Similarly, the vice-chairman, Senate Committee on Tertiary Institutions and TETFund, Ojang Sandy Onor, described Buhari’s attribution of low receipts in VAT to the general election as a cover-up. According to him, the real reason is that the economy is not performing well. He said: ‘If yesterday when VAT was five per cent we experienced lower levels of economic activities, today that VAT is 7.5 per cent, we risk not having economic activities at all, and the consequences are dangerous.”
But Senator Ajibola Basiru who seemed to support the proposal gave the reason for the lack of full implementation of the 2019 budget. “The budget was not fully implemented because it was passed and signed into law towards the end of the Eighth National Assembly. What struck me is that the revenue projections and infrastructure show a 70 per cent deficit in the 2019 budget, and in 2020, it has already been highlighted that N2.18 trillion will be the proposed deficit,’’ he stated. “People are looking at the allocation to key sectors and the revenue to fund the projects. For instance, when you talk of the N256 billion being allocated to Works, I have it on good authority that what is even required to take care of the outstanding in the Ministry of Works and Housing is in excess of N500 billion. Yet, many people are hailing the N256 billion allocated for Works, describing it as huge. We should also be looking at the aspect of progressive taxation.”

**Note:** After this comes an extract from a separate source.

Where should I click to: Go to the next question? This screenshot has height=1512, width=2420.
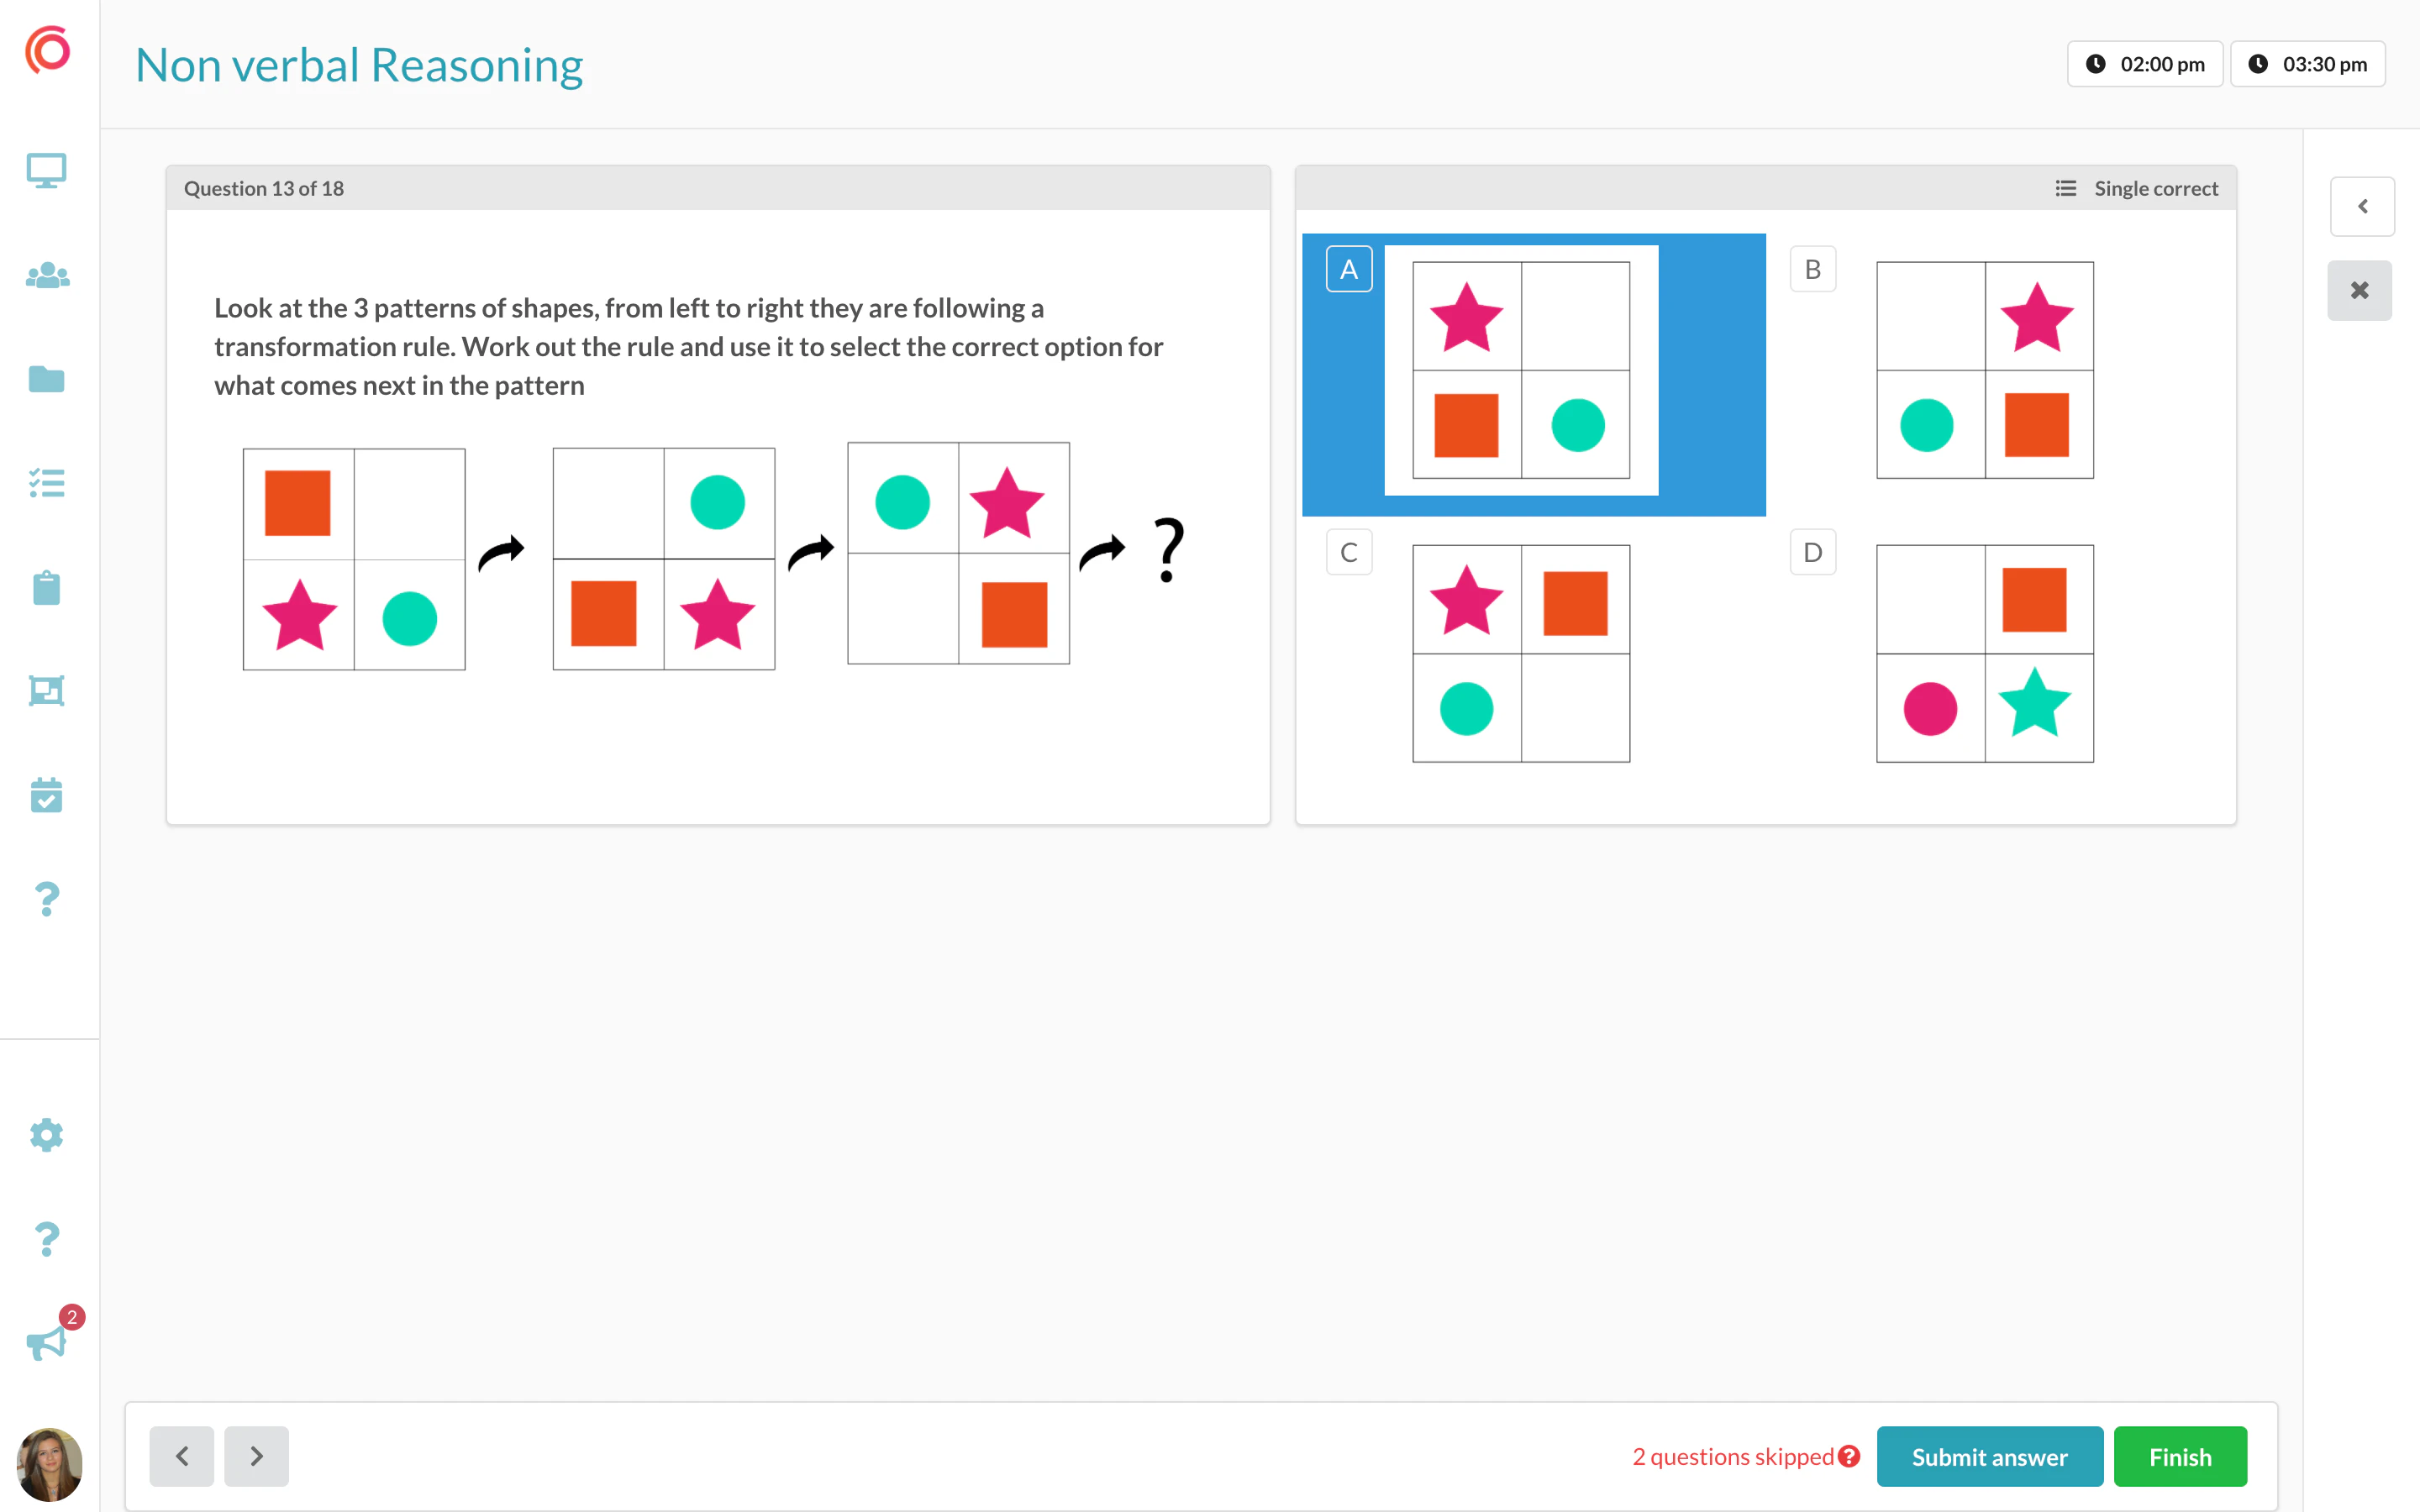pos(256,1456)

Sun Newspaper: Another Kaduna school principal abducted
The Kaduna State Police Command has confirmed the abduction of the principal of Government Technical College, Kajuru. The deputy police public relations officer, Suleiman Abubakar, said the command received information through the Divisional Police Officer Kajuru, yesterday that a group of armed men invaded the school, started shooting sporadically and abducted the principal of the school, Mr. Francis Maji.
He said: “On receipt of the information, a team of policemen was immediately mobilised to the area with a view to rescuing the victim and arresting the perpetrators.“The timely intervention of the police helped in preventing the hoodlums from gaining access to the students’ hostel. The command has also fortified security within the general area.”
He said the Commissioner of Police, Ali Aji Janga, assured the public that the command was working round the clock to tame the recent change of tactics by the enemies of peace who now resort to soft targets. “The CP called on the general public and particularly parents not to be deterred by the recent attack by hoodlums on schools as the command is making relentless efforts to prevent future occurrence of the unfortunate incident. “The command is further assuring the good people of the state that it remained resolute in its commitment to safety of all citizens as that is its onerous responsibility,” he said.
Exactly one week ago, six students of a private secondary school and two of their teachers in Kakau Daji village in Chikun Local Government Area of Kaduna State were kidnapped by gunmen. The village is located behind the Kaduna Refining and Petrochemicals Company (KRPC) in the state capital.